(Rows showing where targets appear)
┄┄┄┄┄┄
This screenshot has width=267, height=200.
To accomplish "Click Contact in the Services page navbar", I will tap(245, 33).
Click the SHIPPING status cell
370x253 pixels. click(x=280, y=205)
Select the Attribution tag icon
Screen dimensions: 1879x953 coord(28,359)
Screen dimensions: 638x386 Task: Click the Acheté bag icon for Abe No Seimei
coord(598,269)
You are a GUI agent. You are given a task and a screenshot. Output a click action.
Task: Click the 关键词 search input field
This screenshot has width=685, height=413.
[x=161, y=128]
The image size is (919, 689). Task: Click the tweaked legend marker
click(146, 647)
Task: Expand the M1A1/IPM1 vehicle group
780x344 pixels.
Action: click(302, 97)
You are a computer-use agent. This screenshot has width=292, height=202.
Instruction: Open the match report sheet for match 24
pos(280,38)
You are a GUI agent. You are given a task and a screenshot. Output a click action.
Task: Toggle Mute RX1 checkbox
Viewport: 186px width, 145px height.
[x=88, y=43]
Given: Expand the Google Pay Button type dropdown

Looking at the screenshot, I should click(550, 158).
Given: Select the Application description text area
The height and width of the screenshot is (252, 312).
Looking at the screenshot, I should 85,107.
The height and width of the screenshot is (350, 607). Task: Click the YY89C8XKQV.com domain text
┄┄┄┄┄┄
■ GOAL OF THE EXERCISE:
Format the listing as a JSON list of strings, starting at the line containing "Click the SHIPPING status cell" and ending at the line containing "pos(280,38)", with each line as its own string and blank lines omitted.

■ SOLUTION TO THE PROBLEM:
[
  "Click the SHIPPING status cell",
  "370x253 pixels. click(x=280, y=205)",
  "Select the Attribution tag icon",
  "Screen dimensions: 1879x953 coord(28,359)",
  "Screen dimensions: 638x386 Task: Click the Acheté bag icon for Abe No Seimei",
  "coord(598,269)",
  "You are a GUI agent. You are given a task and a screenshot. Output a click action.",
  "Task: Click the 关键词 search input field",
  "This screenshot has width=685, height=413.",
  "[x=161, y=128]",
  "The image size is (919, 689). Task: Click the tweaked legend marker",
  "click(146, 647)",
  "Task: Expand the M1A1/IPM1 vehicle group",
  "780x344 pixels.",
  "Action: click(302, 97)",
  "You are a computer-use agent. This screenshot has width=292, height=202.",
  "Instruction: Open the match report sheet for match 24",
  "pos(280,38)"
]